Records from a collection
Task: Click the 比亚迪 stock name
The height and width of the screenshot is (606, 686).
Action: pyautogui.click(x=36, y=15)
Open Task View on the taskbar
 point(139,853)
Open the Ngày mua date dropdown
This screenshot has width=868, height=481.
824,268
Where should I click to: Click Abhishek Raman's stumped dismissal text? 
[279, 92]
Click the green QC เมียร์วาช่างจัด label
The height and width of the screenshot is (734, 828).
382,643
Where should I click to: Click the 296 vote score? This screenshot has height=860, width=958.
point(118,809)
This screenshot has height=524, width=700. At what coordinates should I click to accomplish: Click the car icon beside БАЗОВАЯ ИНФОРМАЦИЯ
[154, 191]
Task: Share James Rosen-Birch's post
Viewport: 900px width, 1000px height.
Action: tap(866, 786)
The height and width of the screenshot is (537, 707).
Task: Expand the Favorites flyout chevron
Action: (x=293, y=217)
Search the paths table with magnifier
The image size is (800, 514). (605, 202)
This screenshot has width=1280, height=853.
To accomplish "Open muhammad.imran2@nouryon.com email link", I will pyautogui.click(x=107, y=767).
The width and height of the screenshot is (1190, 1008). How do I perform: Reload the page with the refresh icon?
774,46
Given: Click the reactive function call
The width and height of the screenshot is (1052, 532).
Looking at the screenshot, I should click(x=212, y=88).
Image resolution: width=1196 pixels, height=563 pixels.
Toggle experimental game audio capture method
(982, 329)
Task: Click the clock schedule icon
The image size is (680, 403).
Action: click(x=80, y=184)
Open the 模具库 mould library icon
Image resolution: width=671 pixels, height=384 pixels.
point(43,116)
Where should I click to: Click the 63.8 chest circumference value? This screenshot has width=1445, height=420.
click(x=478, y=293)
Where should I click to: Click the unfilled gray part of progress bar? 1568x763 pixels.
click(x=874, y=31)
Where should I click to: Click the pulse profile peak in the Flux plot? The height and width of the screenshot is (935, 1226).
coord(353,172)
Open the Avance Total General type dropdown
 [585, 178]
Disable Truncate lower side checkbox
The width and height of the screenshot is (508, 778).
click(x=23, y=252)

:: Work order ::
The lines wanted are those from the one with "The width and height of the screenshot is (1190, 1008)." through the last line of the records, repeated exactly and with both ends included.

:: Solution to this task ::
The width and height of the screenshot is (1190, 1008). How do I perform: Reload the page with the refresh icon?
774,46
Given: Click the reactive function call
The width and height of the screenshot is (1052, 532).
Looking at the screenshot, I should click(x=212, y=88).
Image resolution: width=1196 pixels, height=563 pixels.
Toggle experimental game audio capture method
(982, 329)
Task: Click the clock schedule icon
The image size is (680, 403).
Action: click(x=80, y=184)
Open the 模具库 mould library icon
Image resolution: width=671 pixels, height=384 pixels.
point(43,116)
Where should I click to: Click the 63.8 chest circumference value? This screenshot has width=1445, height=420.
click(x=478, y=293)
Where should I click to: Click the unfilled gray part of progress bar? 1568x763 pixels.
click(x=874, y=31)
Where should I click to: Click the pulse profile peak in the Flux plot? The height and width of the screenshot is (935, 1226).
coord(353,172)
Open the Avance Total General type dropdown
 [585, 178]
Disable Truncate lower side checkbox
The width and height of the screenshot is (508, 778).
click(x=23, y=252)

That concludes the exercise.